Race/Ethnic Background


Tourette's syndrome has been described in people of many ethnic backgrounds. At the present time there is no indication that Tourette's syndrome is more frequent in any particular ethnic group.


The treatments that are available are all symptomatic, meaning that they are directed at improving the symptoms rather than eliminating the cause of the disease. No curative or preventative treatment is available.


The goal of the treatment should be to help the patient to live a normal life, with the understanding that, at the present time, the treatments available do not suppress all of the symptoms. Since associated conditions may be more disabling that the tics, the treatment should be tailored to the needs of the particular individual and directed to the most troublesome symptoms.


It should be noted that as Tourette's syndrome is a chronic condition and the symptoms naturally wax and wane, any apparent success of a treatment might be an expression of the natural evolution of the disease more so than the effect of the treatment.

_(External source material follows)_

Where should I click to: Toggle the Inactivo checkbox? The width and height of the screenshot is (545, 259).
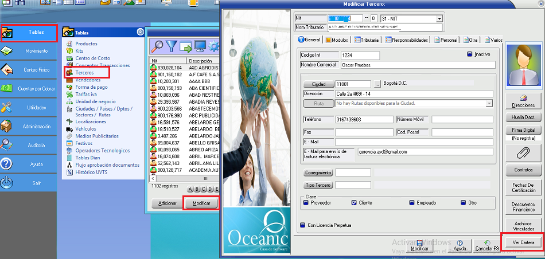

In most instances treatment with medication is not necessary. However, if the severity of the symptoms affects the patient's social integration or the tics are very painful or result in self-injurious behavior, then a trial with medication might be indicated.

Generally, medications should be combined with behavioral approaches to decreasing stress and anxiety.


Several treatment options, including pharmacological and non-pharmacological therapies, are presented below.




Treatment of Tics


The most effective medication for the suppression of tics is haloperidol (Haldol), a dopamine blocker medication originally approved for the treatment of psychiatric disorders. Unfortunately, this medication may result in a serious complication, tardive dyskinesia, which might be more disabling that the tics. Even though this complication has not been described in persons with Tourette's syndrome, the use of haloperidol is limited to the most serious cases.


Other medications in this group such as olanzapine (Zyprexa), risperidone (Risperdal), ziprasidone (Geodon), or aripiprazole (Abilify) might have less side effects than haloperidol (Haldol), but there is not enough clinical experience with these drugs in Tourette's syndrome, so their use is very limited.


Clonidine (Catapres) and guanfacine (Tenex), first introduced as cardiovascular medications, are effective in the treatment of tics and also in decreasing anxiety. These medications may be an acceptable first option in some patients.


Clonazepam (Klonopin) belongs to a group of medications (the benzodiazepines) that were first used because of their sedative and relaxing effect. From this group clonazepam can be effective in decreasing some tics and also in helping with anxiety disorders. Side effects such as sedation, weakness, and tiredness might be a limiting factor.


Botulinum toxin injections might be useful for certain disabling localized tics. The effect may only last for a few months, and repeated treatments might result in tolerance, rendering the drug ineffective after several applications.




Although psychological problems do not cause Tourette syndrome, such problems may result from Tourette syndrome. Psychotherapy can help the person with Tourette syndrome better cope with the disorder and deal with the secondary social and emotional problems that sometimes occur.


More recently, specific behavioral treatments that include awareness training and competing response training, such as voluntarily moving in response to a premonitory urge, have shown effectiveness in small controlled trials. Larger and more definitive NIH-funded studies are underway.